Exercise objective: Copy out, from the data below, each line in which the word "header" occurs.

Stored items from a collection

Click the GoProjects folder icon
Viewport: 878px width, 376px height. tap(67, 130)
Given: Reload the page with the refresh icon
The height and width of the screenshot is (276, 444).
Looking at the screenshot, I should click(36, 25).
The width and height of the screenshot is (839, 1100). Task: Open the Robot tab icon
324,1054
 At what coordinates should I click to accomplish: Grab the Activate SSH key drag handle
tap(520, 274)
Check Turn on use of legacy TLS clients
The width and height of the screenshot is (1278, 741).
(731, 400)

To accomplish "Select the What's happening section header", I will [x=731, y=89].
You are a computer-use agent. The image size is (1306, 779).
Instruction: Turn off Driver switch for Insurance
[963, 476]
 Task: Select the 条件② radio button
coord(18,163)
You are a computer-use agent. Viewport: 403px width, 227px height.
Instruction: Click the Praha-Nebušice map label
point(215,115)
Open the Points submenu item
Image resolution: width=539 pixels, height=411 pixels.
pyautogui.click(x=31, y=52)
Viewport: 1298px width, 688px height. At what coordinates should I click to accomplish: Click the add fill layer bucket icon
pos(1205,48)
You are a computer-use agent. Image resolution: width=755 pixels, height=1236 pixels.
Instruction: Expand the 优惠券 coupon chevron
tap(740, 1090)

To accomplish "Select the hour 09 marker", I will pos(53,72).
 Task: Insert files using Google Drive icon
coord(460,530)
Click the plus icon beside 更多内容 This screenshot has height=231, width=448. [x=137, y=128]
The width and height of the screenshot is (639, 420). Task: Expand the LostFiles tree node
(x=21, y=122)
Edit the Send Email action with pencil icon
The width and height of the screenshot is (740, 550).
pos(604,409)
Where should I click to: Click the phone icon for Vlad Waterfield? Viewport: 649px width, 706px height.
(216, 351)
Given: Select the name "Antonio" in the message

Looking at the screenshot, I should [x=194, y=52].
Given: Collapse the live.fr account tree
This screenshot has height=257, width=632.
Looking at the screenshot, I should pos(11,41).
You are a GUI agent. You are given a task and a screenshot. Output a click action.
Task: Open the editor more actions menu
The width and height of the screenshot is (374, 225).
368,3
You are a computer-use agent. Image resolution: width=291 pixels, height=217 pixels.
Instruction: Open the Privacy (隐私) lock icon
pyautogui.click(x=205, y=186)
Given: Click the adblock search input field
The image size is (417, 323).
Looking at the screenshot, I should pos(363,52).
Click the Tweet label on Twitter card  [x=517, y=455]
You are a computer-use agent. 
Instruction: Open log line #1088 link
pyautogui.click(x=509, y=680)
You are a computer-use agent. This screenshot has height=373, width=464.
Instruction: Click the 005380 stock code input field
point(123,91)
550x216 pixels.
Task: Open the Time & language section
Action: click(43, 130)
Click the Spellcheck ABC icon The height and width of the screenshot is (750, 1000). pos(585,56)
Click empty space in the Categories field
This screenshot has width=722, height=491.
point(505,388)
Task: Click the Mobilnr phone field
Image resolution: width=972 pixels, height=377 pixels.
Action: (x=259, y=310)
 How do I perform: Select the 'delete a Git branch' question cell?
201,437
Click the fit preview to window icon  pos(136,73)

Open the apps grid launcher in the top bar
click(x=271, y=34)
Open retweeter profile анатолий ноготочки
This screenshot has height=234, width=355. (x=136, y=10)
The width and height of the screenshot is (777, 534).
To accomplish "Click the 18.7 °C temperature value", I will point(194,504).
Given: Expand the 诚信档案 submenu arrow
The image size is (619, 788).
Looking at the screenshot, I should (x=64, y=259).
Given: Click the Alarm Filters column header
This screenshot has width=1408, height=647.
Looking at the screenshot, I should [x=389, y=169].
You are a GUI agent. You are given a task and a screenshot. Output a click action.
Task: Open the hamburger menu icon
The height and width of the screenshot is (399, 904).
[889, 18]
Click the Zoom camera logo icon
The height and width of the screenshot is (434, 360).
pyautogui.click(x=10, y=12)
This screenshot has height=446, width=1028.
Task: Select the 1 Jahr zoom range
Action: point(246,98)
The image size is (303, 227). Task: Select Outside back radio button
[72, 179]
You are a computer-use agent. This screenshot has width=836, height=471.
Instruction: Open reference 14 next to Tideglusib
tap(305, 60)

Solution:
To accomplish "Select the What's happening section header", I will [x=731, y=89].
Given: Click the Alarm Filters column header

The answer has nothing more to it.